As I mentioned before, I used Sharon Schamber’s Piecelique technique for this. If you’re not familiar with it, it is a process of creating a foundation pattern and templates, then using liquid starch, a hot iron, and Elmer’s glue to ‘baste’ the block together before stitching. There are many videos out there by Sharon and even some on youtube that may be free to watch. If not, you can always go to her website and purchase an instructional DVD or book.
I started by sorting fabric according to the colors of the printed blocks. My goal was to find very similar colors that would not stand out on their own, but would be slightly lighter or darker and would enhance the color of the printed block.
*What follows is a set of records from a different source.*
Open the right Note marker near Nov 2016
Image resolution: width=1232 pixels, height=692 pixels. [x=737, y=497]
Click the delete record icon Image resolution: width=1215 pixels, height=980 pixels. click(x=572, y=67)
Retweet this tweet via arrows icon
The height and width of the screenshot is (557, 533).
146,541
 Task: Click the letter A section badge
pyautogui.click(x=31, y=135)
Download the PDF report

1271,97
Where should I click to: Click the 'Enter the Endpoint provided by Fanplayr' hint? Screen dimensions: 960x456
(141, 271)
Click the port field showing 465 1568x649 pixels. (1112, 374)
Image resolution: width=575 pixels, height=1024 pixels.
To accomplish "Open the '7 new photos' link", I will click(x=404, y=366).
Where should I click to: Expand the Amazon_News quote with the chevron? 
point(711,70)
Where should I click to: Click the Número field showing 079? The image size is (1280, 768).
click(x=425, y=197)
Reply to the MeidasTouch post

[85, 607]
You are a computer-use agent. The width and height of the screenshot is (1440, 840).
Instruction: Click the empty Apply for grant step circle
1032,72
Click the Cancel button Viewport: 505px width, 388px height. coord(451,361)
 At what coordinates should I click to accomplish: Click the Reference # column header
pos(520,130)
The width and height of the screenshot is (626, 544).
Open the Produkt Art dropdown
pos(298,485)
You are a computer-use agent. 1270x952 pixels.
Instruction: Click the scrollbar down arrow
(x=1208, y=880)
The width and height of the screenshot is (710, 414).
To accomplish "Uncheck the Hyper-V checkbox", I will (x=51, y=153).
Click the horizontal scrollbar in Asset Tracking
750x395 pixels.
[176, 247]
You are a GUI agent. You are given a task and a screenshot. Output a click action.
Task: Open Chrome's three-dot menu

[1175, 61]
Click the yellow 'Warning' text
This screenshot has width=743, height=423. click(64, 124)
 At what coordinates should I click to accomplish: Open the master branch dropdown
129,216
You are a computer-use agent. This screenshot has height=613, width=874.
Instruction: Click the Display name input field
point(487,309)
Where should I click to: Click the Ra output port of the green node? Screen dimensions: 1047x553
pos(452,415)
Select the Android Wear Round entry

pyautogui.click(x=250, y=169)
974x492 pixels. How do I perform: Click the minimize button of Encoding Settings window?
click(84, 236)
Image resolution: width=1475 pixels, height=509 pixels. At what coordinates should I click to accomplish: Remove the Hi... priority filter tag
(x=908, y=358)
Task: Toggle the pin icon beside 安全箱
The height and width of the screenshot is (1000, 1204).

I also looked for fabric that might have a touch of yellow in it to bring out the outline in the printed block. This process required pulling out all my batiks and sorting them in another way. This is what it looked like:

Then I got busy creating a pattern. I used Electric Quilt in the beginning, and then I just used freezer paper and a ruler. The key here is to make two patterns which are mirror images of each other. One will be pressed to a second sheet of freezer paper and then cut into templates, the first will be used as the foundation pattern to stick the pieces onto with a hot iron while gluing the pieces together.

The next step is to press the freezer paper pattern to the fabric. I cut a very wide seam allowance around mine (> 1/2 inch) because they will be trimmed later. Part of the reason that I do that is because, unlike Sharon, I put my glue just past the 1/4 inch area so that I can cut the glue off after I stitch. It’s a little more complicated this way, but my longarm doesn’t like the glue and I don’t want to go through the process of soaking each block in cold water to dissolve the glue after it is finished.
You can see that I marked the edge that will be turned. I use a foam paint brush and spray starch to slightly moisten the edge that will be turned and then press it with a hot iron–important for your fingers not to use steam here.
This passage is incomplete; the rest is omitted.